6 Jun 2019
Video Q&A: We asked an expert your burning climate change questions
Every wondered where polar bears will live if all the ice melts? Or what is the most impactful policy parliament could pass to combat climate change? Or maybe you’ve thought ‘why is the UK so worried about what’s happening in the Arctic’?
We’ve included some of our favourite Q&As below and a video of the full interview above – it covers everything from temperatures to tank tops!
It was also World Environment Day yesterday, so what better time to learn something new about our planet.
Has global warming gone beyond saving?
“We’re not going to be able to stop warming from happening, but we can always stop things from getting worse”, says Dr Hodgkins.
“The future to a very large extent is in our hands, nothing is inevitable, and so it’s really important to remember that.
“We’re not heading for a certain apocalypse, it’s in our hands and we must bear that in mind because if we take actions to de-carbonise then we can have some real impacts.
“Let’s take the example of the UK, if you had a two-degree centigrade warming in the UK that would, due to sea level rise, flood land that’s currently home to 2 million people.

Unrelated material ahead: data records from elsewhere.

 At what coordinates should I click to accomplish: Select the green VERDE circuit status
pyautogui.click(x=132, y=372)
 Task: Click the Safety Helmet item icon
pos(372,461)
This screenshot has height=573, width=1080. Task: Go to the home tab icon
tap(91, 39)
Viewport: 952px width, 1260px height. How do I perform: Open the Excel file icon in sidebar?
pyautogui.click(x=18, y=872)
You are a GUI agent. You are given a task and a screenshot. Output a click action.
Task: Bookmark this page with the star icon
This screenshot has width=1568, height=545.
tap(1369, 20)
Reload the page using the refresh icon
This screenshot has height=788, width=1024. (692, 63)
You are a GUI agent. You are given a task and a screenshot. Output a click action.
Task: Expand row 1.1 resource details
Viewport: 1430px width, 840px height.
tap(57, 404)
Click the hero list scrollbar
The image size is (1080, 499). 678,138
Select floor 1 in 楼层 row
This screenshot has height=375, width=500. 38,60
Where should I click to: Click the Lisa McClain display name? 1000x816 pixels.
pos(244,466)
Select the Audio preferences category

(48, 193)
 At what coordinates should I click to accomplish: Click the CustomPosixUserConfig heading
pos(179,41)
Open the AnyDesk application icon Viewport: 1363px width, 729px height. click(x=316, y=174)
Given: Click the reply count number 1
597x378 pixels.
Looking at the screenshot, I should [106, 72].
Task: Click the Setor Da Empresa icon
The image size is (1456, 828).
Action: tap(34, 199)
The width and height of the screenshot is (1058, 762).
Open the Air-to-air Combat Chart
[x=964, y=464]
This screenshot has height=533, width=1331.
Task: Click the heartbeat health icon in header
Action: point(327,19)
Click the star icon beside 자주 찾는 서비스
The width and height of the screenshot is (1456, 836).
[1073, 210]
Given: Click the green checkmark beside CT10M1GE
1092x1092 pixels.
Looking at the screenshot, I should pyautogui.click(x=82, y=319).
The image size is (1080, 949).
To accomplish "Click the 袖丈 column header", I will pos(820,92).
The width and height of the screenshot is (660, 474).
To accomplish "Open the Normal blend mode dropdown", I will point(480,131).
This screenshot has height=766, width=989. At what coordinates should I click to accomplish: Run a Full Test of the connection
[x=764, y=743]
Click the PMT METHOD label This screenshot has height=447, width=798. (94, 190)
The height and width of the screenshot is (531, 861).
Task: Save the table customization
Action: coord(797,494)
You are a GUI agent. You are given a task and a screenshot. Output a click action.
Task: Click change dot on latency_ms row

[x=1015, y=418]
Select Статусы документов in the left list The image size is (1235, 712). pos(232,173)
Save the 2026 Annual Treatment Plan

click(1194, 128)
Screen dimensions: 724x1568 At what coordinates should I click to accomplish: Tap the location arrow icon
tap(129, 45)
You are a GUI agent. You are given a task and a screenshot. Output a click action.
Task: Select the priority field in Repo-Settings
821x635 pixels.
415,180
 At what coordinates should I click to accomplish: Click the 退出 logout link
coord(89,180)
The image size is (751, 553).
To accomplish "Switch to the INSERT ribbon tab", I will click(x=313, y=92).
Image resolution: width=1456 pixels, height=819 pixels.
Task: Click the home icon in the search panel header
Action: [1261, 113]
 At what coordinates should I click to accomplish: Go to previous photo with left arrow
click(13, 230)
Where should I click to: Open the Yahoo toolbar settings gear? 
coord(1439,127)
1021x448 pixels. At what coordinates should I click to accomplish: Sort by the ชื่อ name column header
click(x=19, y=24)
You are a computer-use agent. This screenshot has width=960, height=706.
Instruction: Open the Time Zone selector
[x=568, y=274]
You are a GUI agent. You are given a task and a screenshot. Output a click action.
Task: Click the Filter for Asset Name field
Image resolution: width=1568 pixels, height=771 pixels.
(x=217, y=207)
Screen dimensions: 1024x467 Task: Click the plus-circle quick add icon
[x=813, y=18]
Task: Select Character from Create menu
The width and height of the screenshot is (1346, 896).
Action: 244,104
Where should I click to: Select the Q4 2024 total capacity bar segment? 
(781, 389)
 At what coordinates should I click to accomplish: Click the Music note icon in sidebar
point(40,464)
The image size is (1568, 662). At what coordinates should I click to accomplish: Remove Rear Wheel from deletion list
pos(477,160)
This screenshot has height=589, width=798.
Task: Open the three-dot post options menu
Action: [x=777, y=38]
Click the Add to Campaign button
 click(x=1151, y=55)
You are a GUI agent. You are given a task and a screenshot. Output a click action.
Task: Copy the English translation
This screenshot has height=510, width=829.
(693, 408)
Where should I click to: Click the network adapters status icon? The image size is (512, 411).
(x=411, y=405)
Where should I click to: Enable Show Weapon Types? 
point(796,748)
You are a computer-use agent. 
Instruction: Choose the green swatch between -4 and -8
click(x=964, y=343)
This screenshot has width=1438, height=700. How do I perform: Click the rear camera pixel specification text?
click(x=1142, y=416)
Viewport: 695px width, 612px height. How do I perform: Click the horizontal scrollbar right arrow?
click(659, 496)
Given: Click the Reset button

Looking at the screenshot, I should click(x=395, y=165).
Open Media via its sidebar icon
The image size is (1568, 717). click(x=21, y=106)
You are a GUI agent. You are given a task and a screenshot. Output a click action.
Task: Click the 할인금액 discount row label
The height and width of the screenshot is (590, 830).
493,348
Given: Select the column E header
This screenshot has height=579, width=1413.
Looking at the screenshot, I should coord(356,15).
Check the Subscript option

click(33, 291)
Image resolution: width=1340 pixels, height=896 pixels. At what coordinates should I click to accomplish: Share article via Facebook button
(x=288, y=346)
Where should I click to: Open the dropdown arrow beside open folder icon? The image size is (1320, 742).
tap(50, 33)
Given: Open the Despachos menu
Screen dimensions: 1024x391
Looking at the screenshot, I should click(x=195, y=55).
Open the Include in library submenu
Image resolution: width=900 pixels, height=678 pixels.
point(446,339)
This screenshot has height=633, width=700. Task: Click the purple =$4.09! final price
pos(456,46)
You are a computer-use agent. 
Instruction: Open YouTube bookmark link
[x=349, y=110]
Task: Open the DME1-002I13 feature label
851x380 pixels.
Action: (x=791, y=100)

“But if that went up to a four-degree rise, that would flood land that’s home to 4 million people, so it’s always worth doing something. Always.”
What can we, as individuals, realistically do in our daily lives to prevent climate change?
“This is such an important question as it’s a huge global-scale issue and it’s easy to feel helpless and like there’s nothing you can do but I really don’t think this is the case.
“I think the first thing to say is it’s important not to beat yourself up over this.
“You're a person living in the modern world and you didn’t make it the way it is, so don’t be too harsh on yourself but be aware of what you can do.
“One of the best things you can do as an individual, and it’s maybe not so obvious, is wasting as little food as you can.
“Only buying the food you’re going to eat is important as carbon emissions created through food production, processing and travel are a large component of global emissions. So, if we’re wasting food, we’re having a big impact proportionally on the environment.
“Then, looking more widely, I think it’s really important to use your voice as a consumer and as a voter to let people in politics, in corporations and in all branches of Government know what you think and what matters to you.”
Can I or when will I be able to wear a tank top in March?
“Well it was ice-cream weather in February, and we had a record warm Easter Bank Holiday. So, I think we’re more or less there on the tank top front!”